And while the change is clearly intended to benefit developers and industry, the Southern Environmental Law Center notes:

…. the overwhelming majority of the 626,075 public comments EPA received weighed in against the proposed rule. The list of Americans from across the country that the rule drew criticism or concern from is long: floodplain and wetland managers, state wildlife agencies and international councils, state environmental agencies, associations representing family commercial fishing businesses, several fly-fishing-related businesses, river guides and paddling outfitters, outdoor apparel company Patagonia, outdoor recreational enthusiasts represented by several organizations, 59 craft breweries, 12 scientific societies that represent more than 200,000 scientists, numerous associations representing public and children’s health advocates, cities and counties, small and family farmers, environmental law professors, faith organizations, and conservation organizations too numerous to count.

So what’s next? According to Politico, you can expect a deluge of new lawsuits:

Legal experts say the Trump rule is likely to be placed on hold by federal courts in at least some states, if not nationwide, as the litigation works its way through the courts. In the meantime. developers and other industries will have to decide how much of a risk they’re willing to take.

For more, read Sorg’s full story: How a Trump attack on the federal “Waters of the United States” rule imperils the waters of North Carolina.

Education

Governor’s commission adopts recommendations to improve state’s public schools

Geoff Coltrane, senior education advisor in the office of Gov. Roy Cooper, discusses the commissions recommendations.

The Governor’s Commission on Access to Sound Basic Education approved recommendations Thursday it hopes will help guide defendants and plaintiffs in the long-running Leandro case as they develop a plan to improve North Carolina’s public schools.

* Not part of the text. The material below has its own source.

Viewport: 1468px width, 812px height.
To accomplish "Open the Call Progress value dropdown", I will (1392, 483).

The recommendations came two days after Superior Court Judge David Lee signed a consent order in which attorneys for the defendants and plaintiffs agreed to work together to bring the state into compliance with the Leandro ruling. The ruling reaffirmed North Carolina’s constitutional duty to ensure all children have an opportunity to receive a sound basic education.

Lee gave litigants 60 days to submit a plan spelling out how they will meet short-terms goals in the WestEd report, which offers specific recommendations about how to bring North Carolina into compliance with the ruling.

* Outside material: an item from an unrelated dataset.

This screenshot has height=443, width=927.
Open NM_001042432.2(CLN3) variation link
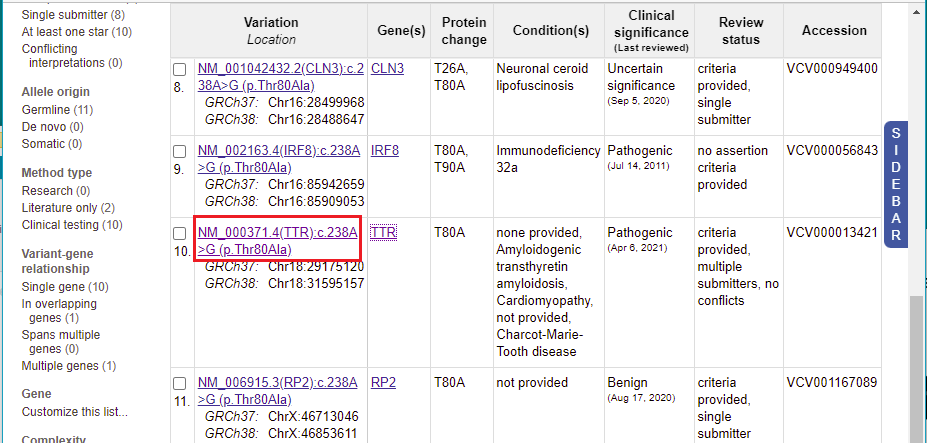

The Governor’s Commission was created by Gov. Roy Cooper in 2017 to develop strategies to help the state live up to its obligation to provide all school children with a quality education.

“Today was a big and important day,” said Commission Chairman Brad Wilson, the former CEO of Blue Cross Blue Shield of NC. “In the aftermath of the court order this week, the commission formerly adopted our set of recommendations that we hope provide particular and specific guidance to the parties in the litigation.”

Many of the commission’s “core values” lineup with recommendations in the WestEd report. WestEd is an independent consulting firm that was directed by Lee to perform an extensive study of North Carolina’s schools.

The commissions “core values’ include, providing schools with quality staff, teachers and principals, fair pay for educators, equity in funding so that race, ethnicity and geographic location don’t limit access to a quality education and a redesign of the state funding formula.

After 18 months of work, the commission determined that “the state’s current funding formula is not sufficient to ensure every student has access to a sound, basic education.”

WestEd also found that the state comes up short in meeting is constitutional obligation and recommended making higher need students a priority and allowing districts and schools to have more funding flexibility to address local needs.

“This really points directly to thinking about investing dollars in schools and school districts that have student populations that have greater needs, and that it would lift some of the restrictions that have been placed on existing allotment systems in North Carolina in the very near future to create some of that flexibility,” said Jason Willis, director of strategy and performance for WestEd.

Willis joined the commission’s meeting via Skype, along with Susan Mundry, WestEd’s director of learning innovations programs.

He noted that North Carolina’s funding disparity has been made worse by a decline in per pupil spending, which has decreased by about six percent since the 2009-10 school year.

Rick Glazier, a member of the commission and executive director of the N.C. Justice Center (Policy Watch is a project of the Justice Center), called on state leaders to fulfill the constitutional mandate to provide children with a sound, basic education.

“That’s why think this is so historic,” Glazier said. “We now know what the constitution demands. We have a remedy and a plan to get there, and now it’s up to everybody to fulfill the oath they took.”

Wilson said despite “good intentions” North Carolina has failed to meet its obligation to its children.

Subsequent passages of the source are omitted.